**WHAT YOU NEED TO DO:**
Beginning at the line that holds "Open Activation Portal", transcribe each line exactly through the end of the records, and leave any pictures out.

Stored records
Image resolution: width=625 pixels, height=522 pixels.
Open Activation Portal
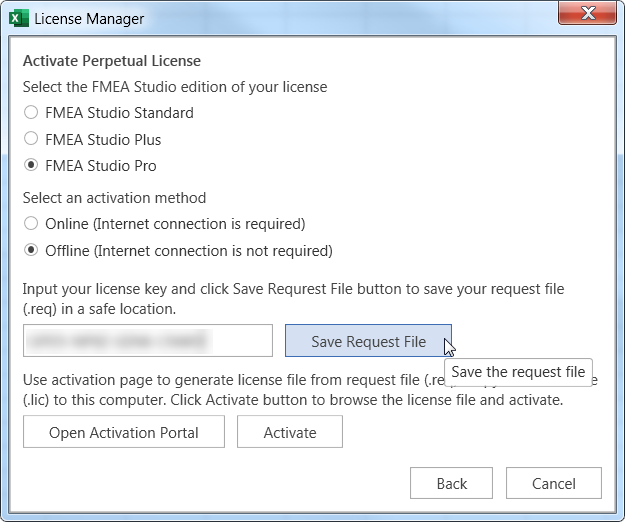pyautogui.click(x=124, y=432)
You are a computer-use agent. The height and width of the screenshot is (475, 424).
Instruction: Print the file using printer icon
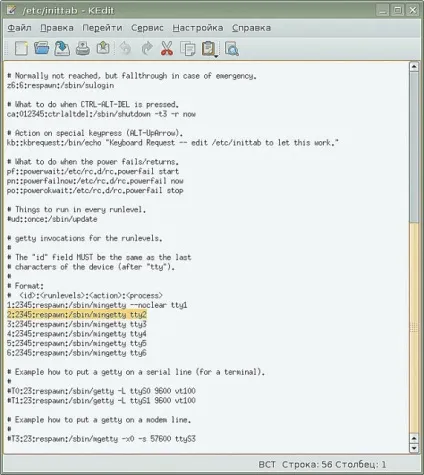click(x=83, y=48)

**SOLUTION TO THE EXERCISE:**
Open Activation Portal
pyautogui.click(x=124, y=432)
You are a computer-use agent. The height and width of the screenshot is (475, 424).
Instruction: Print the file using printer icon
click(x=83, y=48)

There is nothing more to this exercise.